Both are automatically generated, and then “bred” through multiple generations to improve via Darwinian principles: “Genetic algorithms are search algorithms based on the mechanics of natural selection and natural genetics. They combine survival of the fittest among string structures with a structured yet randomized information exchange to form a search algorithm with some of the innovative flair of human search. In every generation, a new set of artificial creatures (strings) is created using bits and pieces of the fittest of the old; an occasional new part is tried for good measure. While randomized, genetic algorithms are no simple random walk. They efficiently exploit historical information to speculate on new search points with expected improved performance” [37].

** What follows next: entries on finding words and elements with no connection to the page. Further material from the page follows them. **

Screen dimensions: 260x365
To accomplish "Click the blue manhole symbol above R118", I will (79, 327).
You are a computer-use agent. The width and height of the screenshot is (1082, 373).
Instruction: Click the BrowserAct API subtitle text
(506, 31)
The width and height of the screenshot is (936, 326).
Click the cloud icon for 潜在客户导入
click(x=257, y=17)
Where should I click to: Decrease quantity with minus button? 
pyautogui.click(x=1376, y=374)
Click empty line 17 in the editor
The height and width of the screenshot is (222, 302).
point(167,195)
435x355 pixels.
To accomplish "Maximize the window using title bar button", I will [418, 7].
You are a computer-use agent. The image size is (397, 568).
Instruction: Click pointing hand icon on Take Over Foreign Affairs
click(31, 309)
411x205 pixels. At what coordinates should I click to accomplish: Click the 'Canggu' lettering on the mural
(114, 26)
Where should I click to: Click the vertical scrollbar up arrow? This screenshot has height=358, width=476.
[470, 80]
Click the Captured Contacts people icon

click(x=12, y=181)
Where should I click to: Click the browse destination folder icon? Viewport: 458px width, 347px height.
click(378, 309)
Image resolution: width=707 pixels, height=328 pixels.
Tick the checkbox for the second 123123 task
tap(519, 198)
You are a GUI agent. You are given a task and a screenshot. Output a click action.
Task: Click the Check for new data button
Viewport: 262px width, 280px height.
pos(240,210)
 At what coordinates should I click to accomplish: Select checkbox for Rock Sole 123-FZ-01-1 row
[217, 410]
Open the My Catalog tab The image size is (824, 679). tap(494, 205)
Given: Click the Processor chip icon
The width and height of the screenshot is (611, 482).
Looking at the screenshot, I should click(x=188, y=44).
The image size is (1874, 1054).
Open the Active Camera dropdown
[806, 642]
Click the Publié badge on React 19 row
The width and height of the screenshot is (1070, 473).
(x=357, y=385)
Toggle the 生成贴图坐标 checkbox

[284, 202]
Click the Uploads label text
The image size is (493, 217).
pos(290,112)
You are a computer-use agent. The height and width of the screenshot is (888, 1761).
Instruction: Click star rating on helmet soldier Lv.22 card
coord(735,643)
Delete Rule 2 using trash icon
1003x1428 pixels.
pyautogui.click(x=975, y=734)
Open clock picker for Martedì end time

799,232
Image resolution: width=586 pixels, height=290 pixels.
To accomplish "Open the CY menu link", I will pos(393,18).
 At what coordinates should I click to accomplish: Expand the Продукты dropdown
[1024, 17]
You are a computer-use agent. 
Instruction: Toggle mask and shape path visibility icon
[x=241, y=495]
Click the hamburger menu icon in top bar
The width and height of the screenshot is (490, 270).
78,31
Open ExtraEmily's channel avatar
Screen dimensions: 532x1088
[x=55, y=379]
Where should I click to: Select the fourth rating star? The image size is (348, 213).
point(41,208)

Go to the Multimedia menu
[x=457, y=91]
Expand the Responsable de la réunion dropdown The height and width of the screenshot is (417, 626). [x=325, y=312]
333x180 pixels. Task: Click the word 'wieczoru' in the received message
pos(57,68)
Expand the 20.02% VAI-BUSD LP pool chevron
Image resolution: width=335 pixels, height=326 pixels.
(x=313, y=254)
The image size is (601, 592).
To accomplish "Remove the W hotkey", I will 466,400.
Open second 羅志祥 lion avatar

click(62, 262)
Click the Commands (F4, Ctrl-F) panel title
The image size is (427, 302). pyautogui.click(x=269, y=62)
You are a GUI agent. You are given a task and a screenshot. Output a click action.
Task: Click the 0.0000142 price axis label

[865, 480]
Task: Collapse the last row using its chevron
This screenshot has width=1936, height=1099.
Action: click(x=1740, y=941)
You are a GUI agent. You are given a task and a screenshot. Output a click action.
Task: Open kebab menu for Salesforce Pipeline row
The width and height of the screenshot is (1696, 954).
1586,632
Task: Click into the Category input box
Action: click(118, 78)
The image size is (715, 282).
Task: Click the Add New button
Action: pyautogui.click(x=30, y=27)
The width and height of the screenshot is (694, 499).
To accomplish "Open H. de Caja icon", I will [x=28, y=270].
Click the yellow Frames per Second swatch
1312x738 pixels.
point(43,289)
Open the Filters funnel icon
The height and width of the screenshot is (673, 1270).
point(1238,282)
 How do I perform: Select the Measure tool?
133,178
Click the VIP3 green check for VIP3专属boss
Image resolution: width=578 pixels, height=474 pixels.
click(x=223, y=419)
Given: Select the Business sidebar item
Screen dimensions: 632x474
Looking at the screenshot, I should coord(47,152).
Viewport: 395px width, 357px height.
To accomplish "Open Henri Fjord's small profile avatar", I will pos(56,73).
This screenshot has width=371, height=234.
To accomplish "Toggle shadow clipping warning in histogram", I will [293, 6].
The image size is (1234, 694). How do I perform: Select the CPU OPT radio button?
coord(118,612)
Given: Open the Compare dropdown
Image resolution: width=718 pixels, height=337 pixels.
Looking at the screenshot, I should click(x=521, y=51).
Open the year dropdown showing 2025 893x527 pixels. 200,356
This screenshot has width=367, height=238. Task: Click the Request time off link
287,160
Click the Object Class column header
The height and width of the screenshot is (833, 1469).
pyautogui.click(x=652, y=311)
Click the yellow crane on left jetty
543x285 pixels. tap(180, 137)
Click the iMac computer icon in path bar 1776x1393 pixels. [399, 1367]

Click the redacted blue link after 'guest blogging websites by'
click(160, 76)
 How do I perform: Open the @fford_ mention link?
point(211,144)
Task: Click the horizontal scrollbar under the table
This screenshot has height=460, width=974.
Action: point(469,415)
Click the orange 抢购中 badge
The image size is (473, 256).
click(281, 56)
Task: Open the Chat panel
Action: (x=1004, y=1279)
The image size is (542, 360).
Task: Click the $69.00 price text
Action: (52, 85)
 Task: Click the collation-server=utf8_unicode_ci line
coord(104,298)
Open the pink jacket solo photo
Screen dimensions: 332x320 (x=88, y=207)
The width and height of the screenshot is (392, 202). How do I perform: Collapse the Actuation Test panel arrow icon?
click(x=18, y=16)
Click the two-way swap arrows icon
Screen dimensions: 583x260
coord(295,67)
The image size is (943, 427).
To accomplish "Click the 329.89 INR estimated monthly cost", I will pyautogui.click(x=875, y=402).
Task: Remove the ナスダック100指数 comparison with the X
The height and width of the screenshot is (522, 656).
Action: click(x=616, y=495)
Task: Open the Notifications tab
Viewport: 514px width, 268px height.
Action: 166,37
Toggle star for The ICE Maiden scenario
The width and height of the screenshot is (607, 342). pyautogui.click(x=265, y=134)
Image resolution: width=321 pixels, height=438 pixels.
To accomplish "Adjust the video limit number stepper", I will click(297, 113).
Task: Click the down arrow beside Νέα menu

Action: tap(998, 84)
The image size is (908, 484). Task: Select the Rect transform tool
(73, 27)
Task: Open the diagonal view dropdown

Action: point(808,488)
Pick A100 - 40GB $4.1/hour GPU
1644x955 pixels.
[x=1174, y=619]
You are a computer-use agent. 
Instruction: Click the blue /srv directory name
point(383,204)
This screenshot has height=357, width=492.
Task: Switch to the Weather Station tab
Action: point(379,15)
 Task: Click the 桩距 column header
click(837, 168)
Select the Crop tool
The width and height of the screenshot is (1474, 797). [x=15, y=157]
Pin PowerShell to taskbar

Genetic programming creates random programs and assigns them a task of solving a problem. The fitness function describes how well they perform their task. Crossover “breeds” two programs together (swaps their code). Mutation introduces random changes in some programs. John R. Koza described the process in “Genetic Programming: On the Programming of Computers by Means of Natural Selection”. The process is summarized here:
- “Generate an initial population of random computer programs.
- Execute each program in the population and assign it a fitness value according to how well it solves the problem.
- Create a new population of computer programs.
- Copy the best existing programs.
- Create new computer programs by mutation.
- Create new computer programs by crossover (sexual reproduction)” [38].
Genetic Algorithms and Genetic Programming have been used to program a Pac-Man playing program, robotic soccer teams, networked intrusion detection systems, and many others.